Apart from these activities, many Slav saints from Macedonia (Cyril, Methodius, Clement, Naum) were engaged in writing praising texts and hagiographies about Christian saints and religious carols based on the textual and stylistically expressive concept of the bible text of the Old and the New Testament. (Stojchevska-Antic, 1997: 514). The Bible, as Ilija Velev shows in his book Macedonian Literary 14th Century (Velev, 1996: 370), has played an important role in the development of the whole structure of the genre system of medieval literature. "One part of the entire corps of the literary creative apparatus - states Velev elsewhere - is defined as biblical genre system, and the content of the Bible itself is the basis for the other genre forms" (Velev, 2000: 214). This is probably because the Bible and the Christian philosophy in that period had the dominant role in the building of the ideas and the thinking concept. The church tried to impose faith as a type of higher knowledge of the rational. The fact that faith plays a role in the external principle that regulates the behavior is evident, where moral is defined as a summary of the regulations of the behavior and customs that determine the relationships between people. The aim of the religion is moral action and judgment that are achieved through church sermons and rituals. To make them happen, old biblical texts, as well as new ones, were used. In fact, the entire medieval literature was serving the church and its spiritual experiences of the reality. Thus all medieval literature had to be oriented towards issues and stylistic expressive methods taken from the Holy Book. In the Bible lays the basis of the liturgical texts, panegyric-sermonic, hystorical-chronical texts, the texts with legislative-canonic content, hagiographies etc.

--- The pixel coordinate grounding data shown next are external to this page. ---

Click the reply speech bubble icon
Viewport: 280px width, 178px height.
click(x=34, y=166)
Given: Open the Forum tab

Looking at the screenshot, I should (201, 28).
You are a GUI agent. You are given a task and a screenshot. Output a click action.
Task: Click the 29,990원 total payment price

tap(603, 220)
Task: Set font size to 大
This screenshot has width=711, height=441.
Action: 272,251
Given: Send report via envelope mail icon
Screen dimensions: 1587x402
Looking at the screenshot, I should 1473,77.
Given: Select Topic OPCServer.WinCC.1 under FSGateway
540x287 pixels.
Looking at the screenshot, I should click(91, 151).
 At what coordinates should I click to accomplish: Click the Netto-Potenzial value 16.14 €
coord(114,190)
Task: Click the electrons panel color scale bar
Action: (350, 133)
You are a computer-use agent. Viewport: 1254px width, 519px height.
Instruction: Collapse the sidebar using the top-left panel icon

Later, in the period of the Macedonian Revival, the reality, and with that the literature, is freed from the strong influence of the religion, and the Bible is viewed with an amount of criticism. As an outline, we can say that the literature of the Enlightenment is, above all, educational, moralistic,

critically oriented, i.e. in service of ridiculing the bounding spiritual theological claims. Simply put, the religious canons were no longer important, against the opportunity that was given to individuals to develop freely and to create new ethics. The spreading of the enlightening spirit in Macedonia, as well as in Europe a few centuries before that, was based in the belief that all people are equal, good and smart, and the propaganda was, above all, for the new ethical code that would make them happier. The faith in the progress was exclusively based upon a human will to act and the romantic rebellion that couldn't break from the utopia, that is, above all, a biblical orientation. In the foundations of the romantic altruism, we can also recognize the Christian ideology.

We can see that even in the time of the Enlightenment the Bible, through specific impulses and forms can achieve a certain significance that now, as is noted in one essay by Violeta Piruze-Tasevska (Piruze-Tasevska 1999: 276-280), is mainly about the modalities of the literature that uses a lot, from implications of biblical elements (pictures, illusion, symbols, poetical and narrative expressions) to the development of the imagination based on the biblical perspective. As typical examples, she mentions Zinzifof's poems, for instance Peasant woman (Zinzifov, ,,Ce.MHKa", 1983: 35), whose characteristic is the rhetoric of evangelistic purity "She prays, she crosses her chest/ With a soul simple and free/ With a soul of a woman that has no sins/ Her prayer is true/ From a pure heart and with no malice,/ Not a prayer wrong and shrewd." and Player of the gusle in synod (Zinzifov, 1983:49) that awakes clear associations of the Christ's Sermon on the Mount: "He is naked, he is barefoot,/ no gun, no sward,/ A gust of dust from his feet rises,/ And it gets bigger and bigger./ Hungrily he watches from side to side,/ With his eyes he searches for his singer,/ He gently descends from the mountain,/ wearing the gusle, holding a wreath."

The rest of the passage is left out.